### Job 1
Return the part of the passage on Apple's suppliers between "And that’s not" and "mostly in China.", inclusive, copied word for word.
### Job 2
Retype the lines of the records between the line holding "居場所づくり推進事業 (144, 745)" and the end of the records, inclusive, with no changes.

This makes the litany of abuses against workers by Apple’s third party suppliers, like Foxxconn’s (known locally as Hon Hai) overworking, dreadful pay and conditions, prision-like worker dorms and child labour, all the more maddening.
And that’s not mentioning worker safety, which at best is appalling, with a blast at Foxxconn’s Chengdu based plant which makes iPads killing three and injuring at least another 16 workers last year.
And workers at another Apple supplier, Wintek, were poisoned after coming in contact with a chemical used in the manufacturing of iPhones which left several workers with permanent nerve damage.
Foxconn, one of the major perpetrators, is the world’s largest maker of consumer electronics, and employs 800,000 workers worldwide, mostly in China.
AS CIO blogger Bill Snyder asks in a blog posting “Should We Boycott Apple for China’s Human Right Abuse?” yesterday, saying:
“Is the moral price of spending our money on Apple products too high? I think it may be.”

(Target position records)
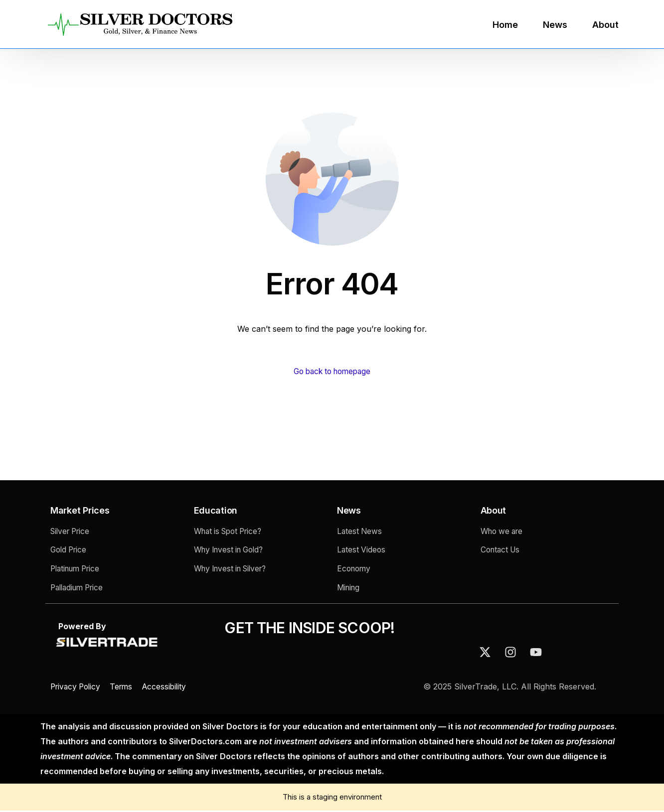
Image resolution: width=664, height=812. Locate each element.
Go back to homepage (332, 372)
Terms (126, 688)
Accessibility (171, 688)
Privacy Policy (78, 688)
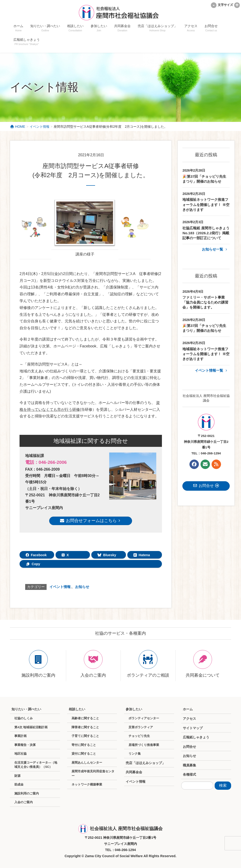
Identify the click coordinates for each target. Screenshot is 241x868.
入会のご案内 (24, 802)
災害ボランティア (141, 727)
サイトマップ (193, 728)
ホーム (188, 709)
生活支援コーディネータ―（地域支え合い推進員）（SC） (36, 765)
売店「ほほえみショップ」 (145, 763)
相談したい (77, 709)
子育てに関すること (85, 736)
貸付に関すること (84, 753)
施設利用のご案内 (27, 793)
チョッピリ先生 (139, 736)
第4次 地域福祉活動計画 (31, 727)
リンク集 (135, 753)
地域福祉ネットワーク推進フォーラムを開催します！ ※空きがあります (206, 205)
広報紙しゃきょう (196, 737)
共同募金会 (134, 772)
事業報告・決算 (25, 745)
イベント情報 (60, 587)
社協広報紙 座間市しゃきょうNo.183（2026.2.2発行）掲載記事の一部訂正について (206, 233)
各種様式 (189, 774)
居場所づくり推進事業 (144, 745)
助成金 (19, 784)
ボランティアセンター (144, 718)
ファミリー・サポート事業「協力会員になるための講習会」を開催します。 (205, 302)
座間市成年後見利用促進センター (93, 773)
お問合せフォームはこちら (91, 521)
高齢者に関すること (85, 718)
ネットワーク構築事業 (87, 784)
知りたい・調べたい (26, 709)
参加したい (134, 709)
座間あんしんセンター (87, 763)
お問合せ (189, 746)
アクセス (189, 718)
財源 (18, 776)
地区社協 (21, 753)
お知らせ (82, 587)
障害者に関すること (85, 727)
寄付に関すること (84, 745)
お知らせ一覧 (215, 249)
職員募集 (189, 765)
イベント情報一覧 (212, 370)
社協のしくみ (24, 718)
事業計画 (21, 736)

### Exercise solution 1
And that’s not mentioning worker safety, which at best is appalling, with a blast at Foxxconn’s Chengdu based plant which makes iPads killing three and injuring at least another 16 workers last year.
And workers at another Apple supplier, Wintek, were poisoned after coming in contact with a chemical used in the manufacturing of iPhones which left several workers with permanent nerve damage.
Foxconn, one of the major perpetrators, is the world’s largest maker of consumer electronics, and employs 800,000 workers worldwide, mostly in China.

### Exercise solution 2
居場所づくり推進事業 (144, 745)
助成金 (19, 784)
ボランティアセンター (144, 718)
ファミリー・サポート事業「協力会員になるための講習会」を開催します。 (205, 302)
座間市成年後見利用促進センター (93, 773)
お問合せフォームはこちら (91, 521)
高齢者に関すること (85, 718)
ネットワーク構築事業 (87, 784)
知りたい・調べたい (26, 709)
参加したい (134, 709)
座間あんしんセンター (87, 763)
お問合せ (189, 746)
アクセス (189, 718)
財源 (18, 776)
地区社協 (21, 753)
お知らせ (82, 587)
障害者に関すること (85, 727)
寄付に関すること (84, 745)
お知らせ一覧 (215, 249)
職員募集 (189, 765)
イベント情報一覧 (212, 370)
社協のしくみ (24, 718)
事業計画 (21, 736)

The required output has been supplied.